BNP Paribas acted as sole coordinator and sustainability coordinator for the transaction. The KONE SLL, which includes eleven banks in total, is among the largest to date in Finland in the manufacturing industry in terms of scope.

Last year BNP Paribas kept its industry leadership for SLLs, participating as bookrunner in more than 100 syndicated sustainability loans. “SLLs are quickly becoming the new industry norm,” says Agnes Gourc, head of sustainable capital markets at BNP Paribas. “An important accelerator for SLLs has been the increase in companies committing to net zero, as they want to align their whole business, and therefore finance, towards a low-carbon economy.”

Sustainability-linked loans are quickly becoming the new industry norm.
Sustainability-linked loans are quickly becoming the new industry norm.

Investors insist on sustainability measures

“It’s a real mix of factors and market forces all pointing to the fact that companies need to act,” Liukkonen-Lazaro says, citing the Paris agreement, the recent COP 26 Climate Summit, another alarming IPCC report, the EU’s own commitment to net zero, and even just witnessing the climate crisis unfolding around the world in the form of extreme weather events.

From Liukkonen-Lazaro’s vantage point in the banking sector as a bridge between the business and investor communities, she says, “ESG is everywhere,” referring to the environmental, social, and governance measures that today’s investor community increasingly insist on.

“Nowadays, as soon as companies get into the room with an investor, sustainability is the first question on the agenda.”

What’s in it for the banks?

As well as coordinating these deals, the banks have ambitions of their own. BNP Paribas is publicly committed to net zero operations by 2050, while also working to convert a balance sheet of over two thousand billion euros into a sustainable credit portfolio.

“For me personally, people and planet are very important,” says Liukkonen-Lazaro, “so it’s very rewarding to know that as a banker sitting at my desk working with numbers, I can be helping drive global transformation.”

While financing is crucial for all companies, Liukkonen-Lazaro, who had a long career in industry before moving to finance, believes that including Scope 2 and 3 in SLLs is particularly important for manufacturing companies, where the bulk of emissions occur outside their own operations – for example in component manufacturing, transportation, and during the use phase.

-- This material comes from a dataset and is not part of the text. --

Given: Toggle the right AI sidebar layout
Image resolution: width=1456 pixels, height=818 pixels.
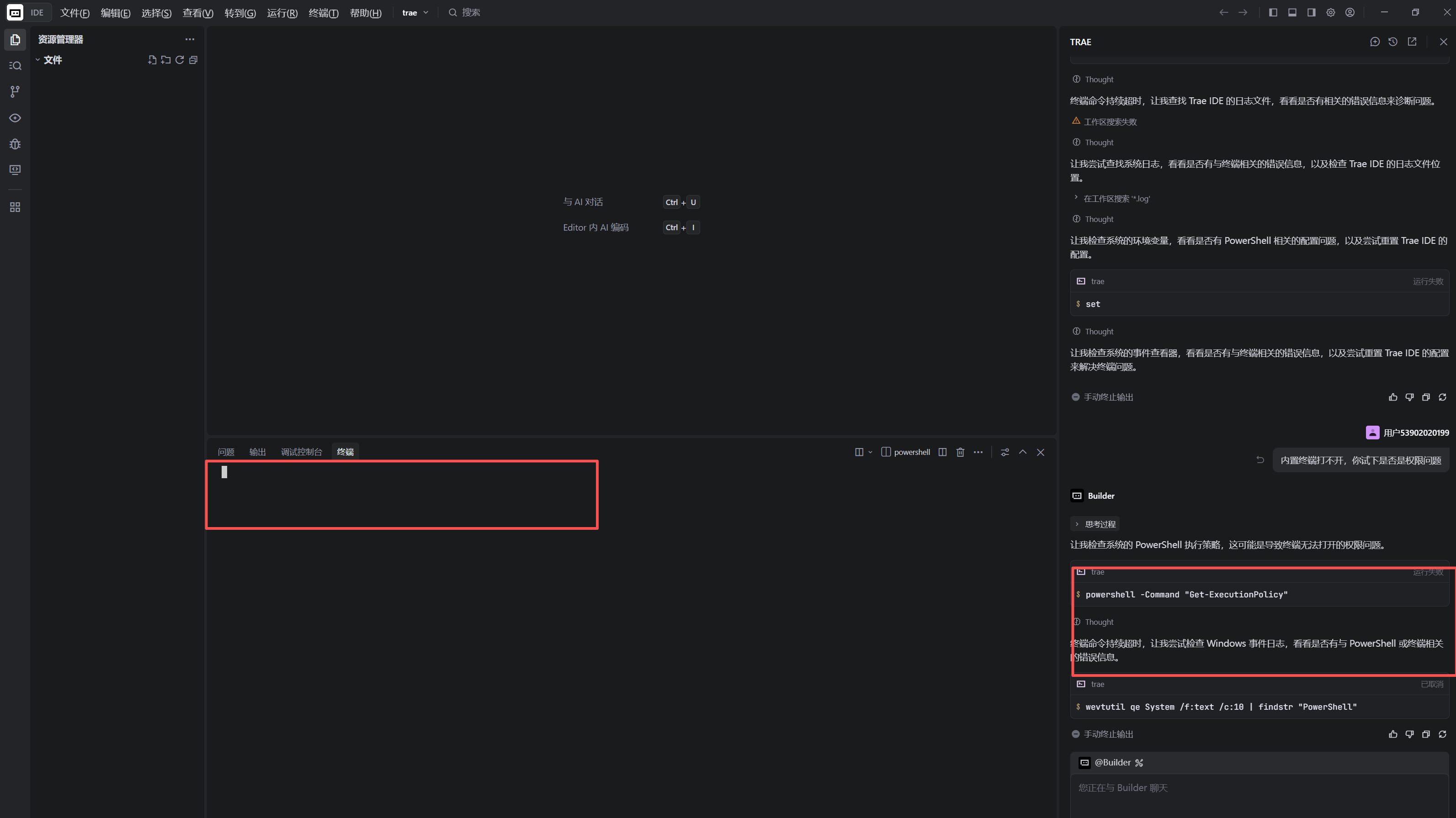Looking at the screenshot, I should (x=1311, y=12).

Sustainability-linked loans encourage cross-functional teamwork.
Sustainability-linked loans encourage cross-functional teamwork.

SLLs promote broad collaboration on sustainable outcomes

As a manufacturer, KONE is always trying to increase the energy efficiency of its solutions, but also working with suppliers to find the most sustainable materials, and with customers to support their own emissions reduction goals.

“And as sustainability moves higher and higher up the agenda, we do believe that SLLs will become the future norm for companies like ours,” notes Markula.

“But we can’t do this in a silo,” she says. “While this loan margin incentive has rather a small financial impact on our business, it really pushes us towards cross-functional teamwork, so that everyone across all business lines, all functions and all countries, has to get on board and work for the same targets.”

As someone who has worked in Treasury for more than 30 years, Markula says, “This is really the first time that sustainability issues have begun to emerge in our context. And personally, it has been a real eye-opener to see all the great work we are doing at KONE in this area.”